Plus loin, Pissarev résume admirablement les traits des deux héros, qui représentent deux types psychologiques opposés : Boris Droubetzkoï et Nicolas Rostov. D’un côté le calcul froid, de l’autre la spontanéité.

Bien différente est la critique de N. N. Strakov. D’abord, il montre les qualités artistiques générales de Guerre et Paix, et parle de la force d’analyse psychologique de l’auteur, de sa capacité de donner en des images vivantes les résultats de cette analyse :

« L’artiste cherche les traces de la beauté de l’âme humaine. Il cherche, dans chaque personnage qu’il peint, cette étincelle divine, dans laquelle se trouve la dignité humaine.
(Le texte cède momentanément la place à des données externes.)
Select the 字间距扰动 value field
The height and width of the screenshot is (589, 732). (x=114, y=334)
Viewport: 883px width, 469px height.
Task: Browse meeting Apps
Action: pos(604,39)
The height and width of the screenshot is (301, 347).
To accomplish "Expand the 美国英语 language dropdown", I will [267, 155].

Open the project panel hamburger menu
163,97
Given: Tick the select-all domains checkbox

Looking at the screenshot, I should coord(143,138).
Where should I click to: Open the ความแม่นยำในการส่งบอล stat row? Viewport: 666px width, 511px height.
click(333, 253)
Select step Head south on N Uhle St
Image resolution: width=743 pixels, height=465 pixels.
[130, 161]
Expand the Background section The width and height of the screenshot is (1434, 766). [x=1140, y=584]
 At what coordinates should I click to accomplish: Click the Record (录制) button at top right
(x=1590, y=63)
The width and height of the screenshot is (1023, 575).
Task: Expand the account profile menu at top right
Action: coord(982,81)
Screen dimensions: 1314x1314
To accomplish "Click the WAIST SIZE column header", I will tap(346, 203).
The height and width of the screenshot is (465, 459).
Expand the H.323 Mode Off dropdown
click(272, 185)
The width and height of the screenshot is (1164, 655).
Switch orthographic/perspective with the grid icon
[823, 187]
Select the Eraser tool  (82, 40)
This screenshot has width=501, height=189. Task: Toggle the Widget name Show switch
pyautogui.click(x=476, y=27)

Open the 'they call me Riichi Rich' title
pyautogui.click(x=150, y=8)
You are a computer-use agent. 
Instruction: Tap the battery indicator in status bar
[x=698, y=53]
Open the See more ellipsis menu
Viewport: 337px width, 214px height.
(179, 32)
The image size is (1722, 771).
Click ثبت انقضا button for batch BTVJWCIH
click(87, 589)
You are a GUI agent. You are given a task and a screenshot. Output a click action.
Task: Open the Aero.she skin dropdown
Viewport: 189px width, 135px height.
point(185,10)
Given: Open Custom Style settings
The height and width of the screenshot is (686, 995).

En un mot, il tâche de trouver et de définir avec exactitude comment et de quelle façon les aspirations idéales de l’homme se réalisent dans la vie.

« Le comte Tolstoï est un grand maître à voir ce qui se cache dans l’âme de l’homme, sous le jeu des passions, sous toutes les formes de l’égoïsme, des instincts bestiaux, de l’amour-propre, etc.[1]. »

  1. N. Strakov, Articles critiques sur I. S. Tourgueniev et L. N. Tolstoï. Pétersbourg, 1895, pp. 246-265.